# EXCERPTED DATA
start

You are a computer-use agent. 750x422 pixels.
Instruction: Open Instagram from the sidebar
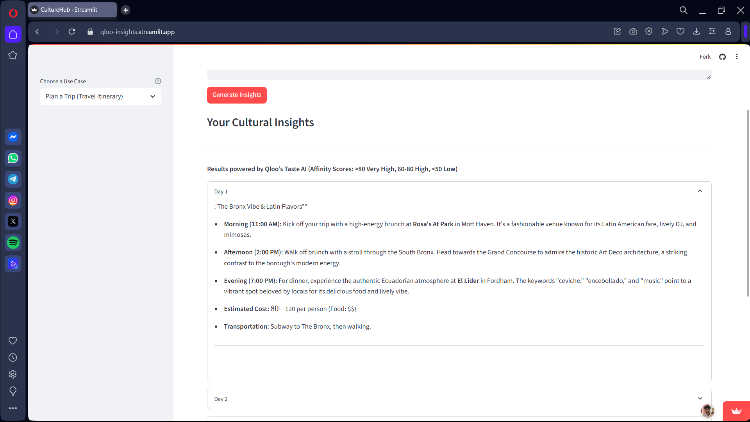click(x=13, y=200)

end
start

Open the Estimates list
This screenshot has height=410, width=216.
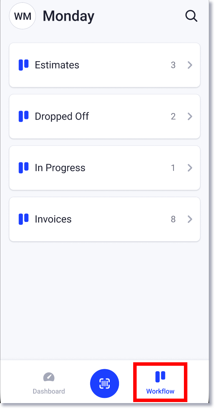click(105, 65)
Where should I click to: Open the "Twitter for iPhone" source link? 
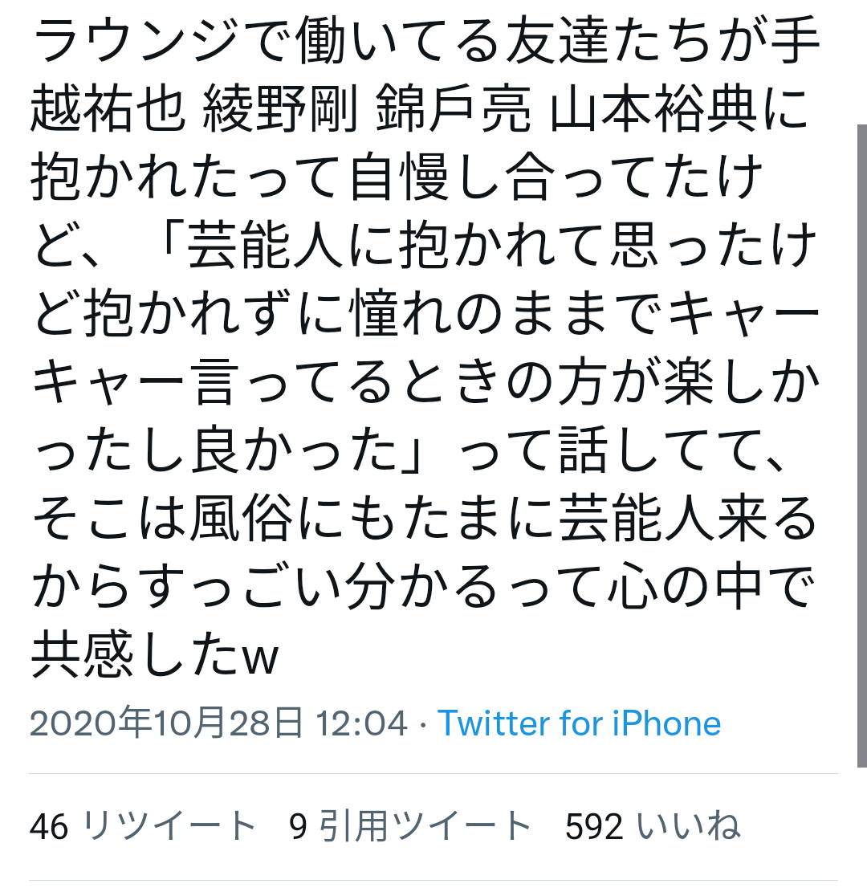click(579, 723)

end

# GIVEN PROBLEM
Reproduce the items above verbatim, starting at the line that contains "You are a computer-use agent. 750x422 pixels." and ending after the line that contains "click(x=13, y=200)". Omit the pictures from your answer.

# EXERCISE RESPONSE
You are a computer-use agent. 750x422 pixels.
Instruction: Open Instagram from the sidebar
click(x=13, y=200)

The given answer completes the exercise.